Communication : M. Branland, (…) corps féminin dans les gravures (…)

Une Semaine européenne sur l’histoire des femmes et des identités de genre à l’époque moderne et européenne s’est tenue à l’université Paris X Nanterre du 22 au 27 septembre 2008, réunissant chercheurs confirmés et doctorants de différentes nationalités.

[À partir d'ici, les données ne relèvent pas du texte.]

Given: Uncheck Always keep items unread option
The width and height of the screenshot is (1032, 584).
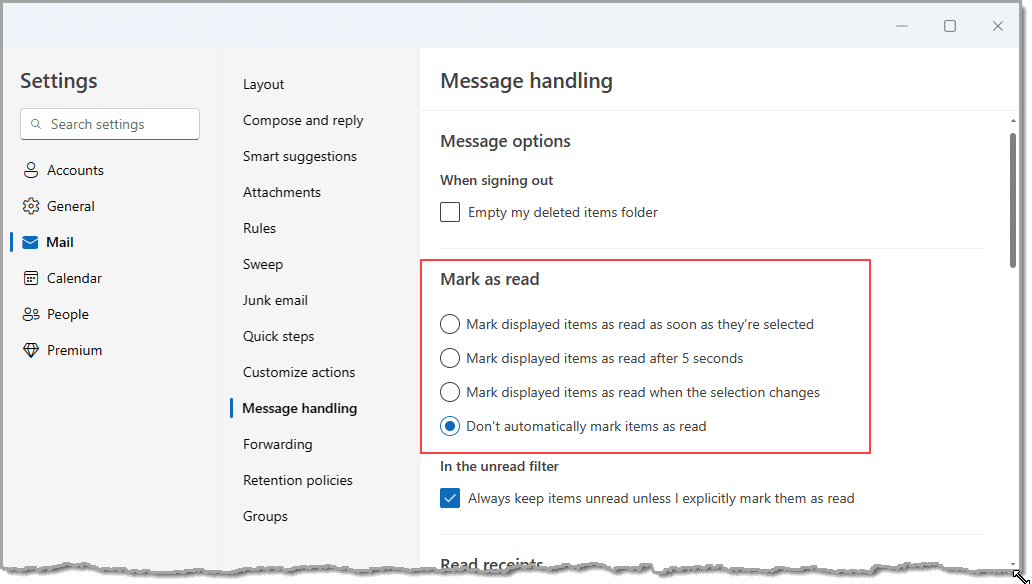Looking at the screenshot, I should pyautogui.click(x=449, y=498).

La troisième journée, consacrée plus spécifiquement à la Première Guerre mondiale, a permis de réinterroger la question des rapports de « genre » en temps de conflit.

Nous avons retenu l’intervention de Marine Branland, doctorante en histoire de l’art à Paris-X Nanterre : « Les représentations du corps féminin dans les gravures de la Grande Guerre en France et en Allemagne », car son étude a porté, pour ce qui concerne la France, sur l’important fonds d’estampes relatives au premier conflit mondiale conservé au Musée d’histoire contemporaine de la BDIC [1] (et, pour l’Allemagne, sur les fonds de deux musées de Berlin : Deutsches historisches Museum et Akademie der Künste).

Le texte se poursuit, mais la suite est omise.